◆ Your task: Only the lines from the one with "366x366 pixels." to the end of the data, both ends included, should be output, exactly as they stand and without pictures.

Segment Start: Supplied entries

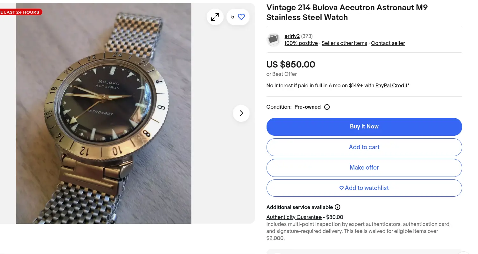The height and width of the screenshot is (254, 478).
Task: Open the PayPal Credit link
Action: 391,86
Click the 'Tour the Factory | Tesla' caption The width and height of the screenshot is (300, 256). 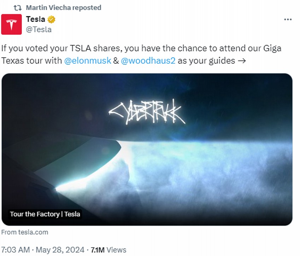click(x=45, y=214)
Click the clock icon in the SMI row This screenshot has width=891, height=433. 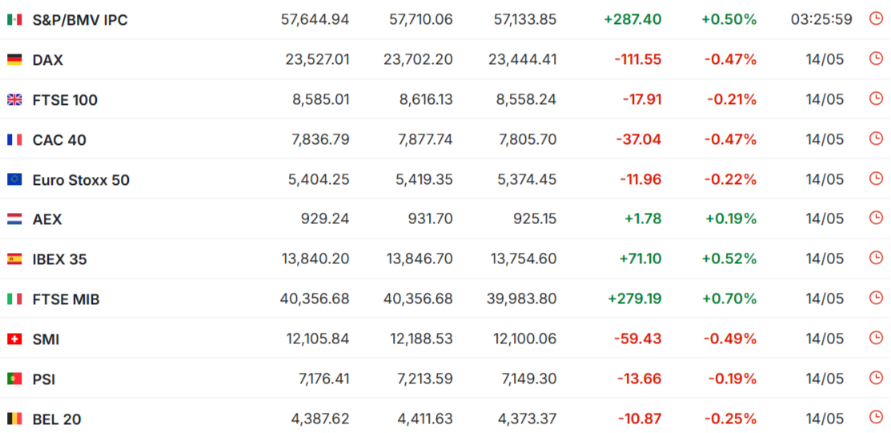point(876,338)
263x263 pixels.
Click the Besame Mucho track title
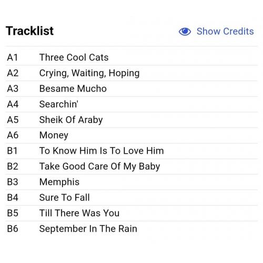[x=73, y=88]
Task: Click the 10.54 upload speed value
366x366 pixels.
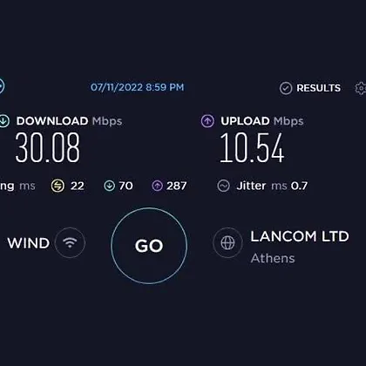Action: click(x=252, y=147)
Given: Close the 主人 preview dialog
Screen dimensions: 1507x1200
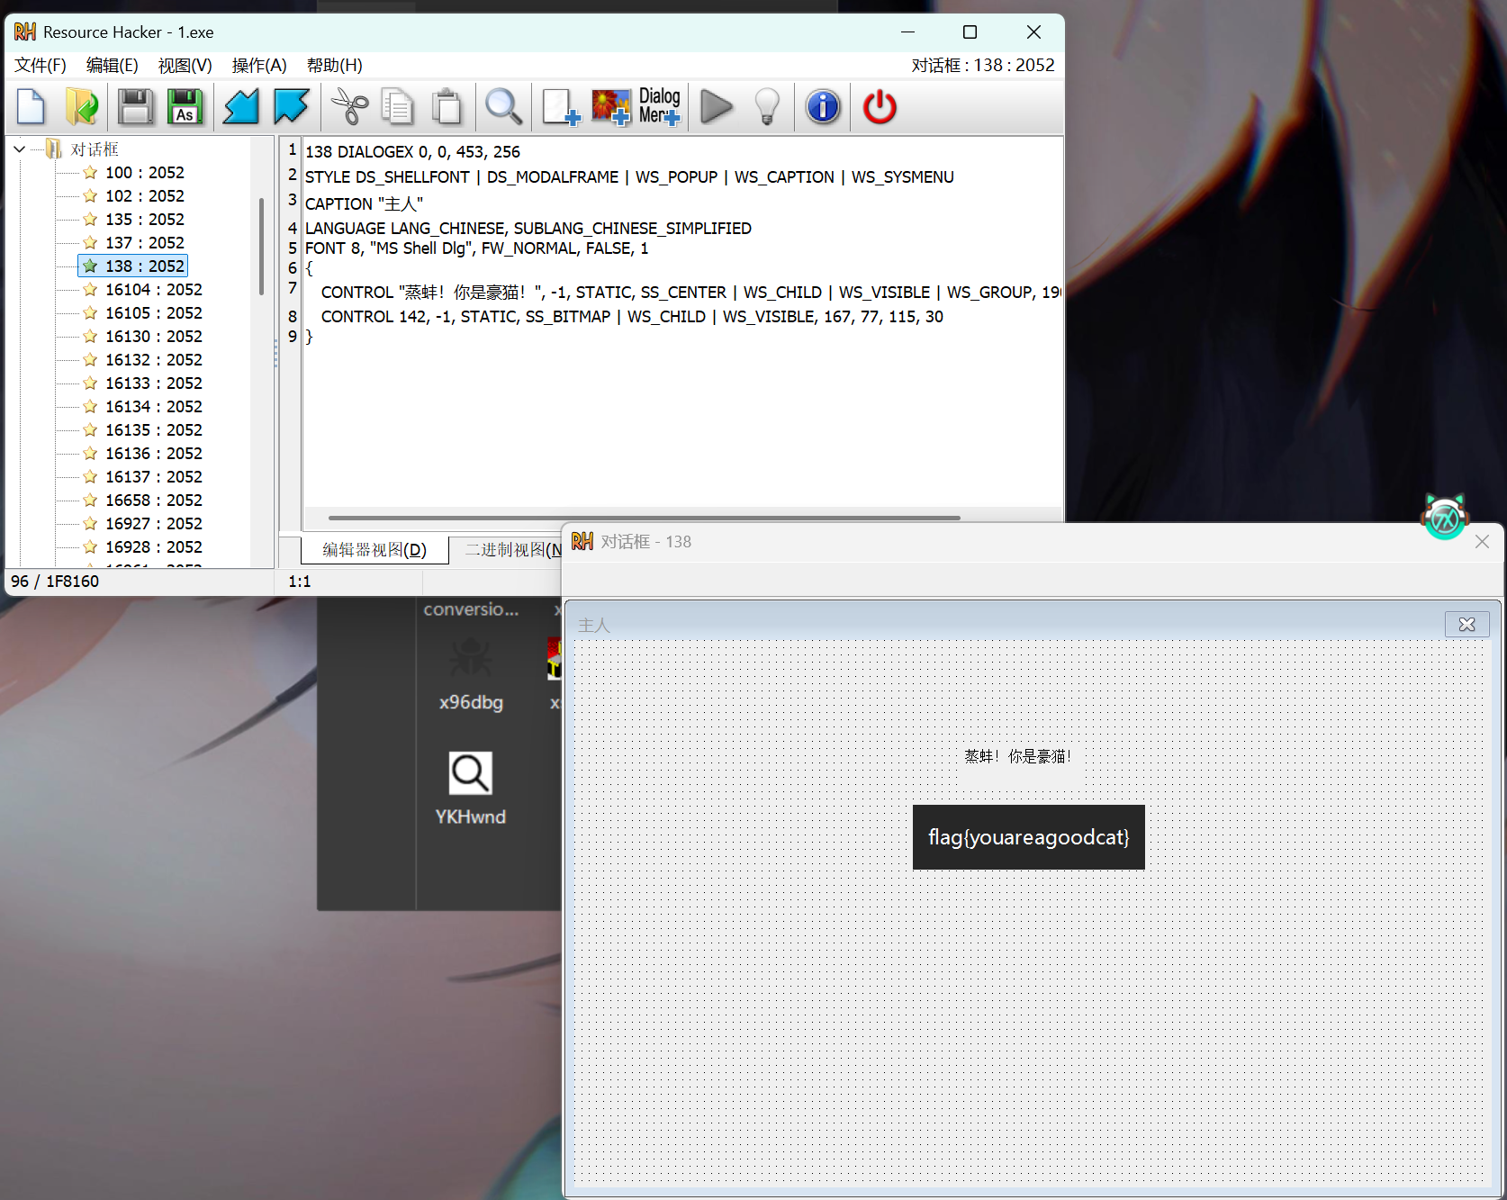Looking at the screenshot, I should (x=1466, y=625).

Segment End: Supplied entries

◆ Response to this task:
366x366 pixels.
Action: click(x=252, y=147)
Given: Close the 主人 preview dialog
Screen dimensions: 1507x1200
Looking at the screenshot, I should (x=1466, y=625).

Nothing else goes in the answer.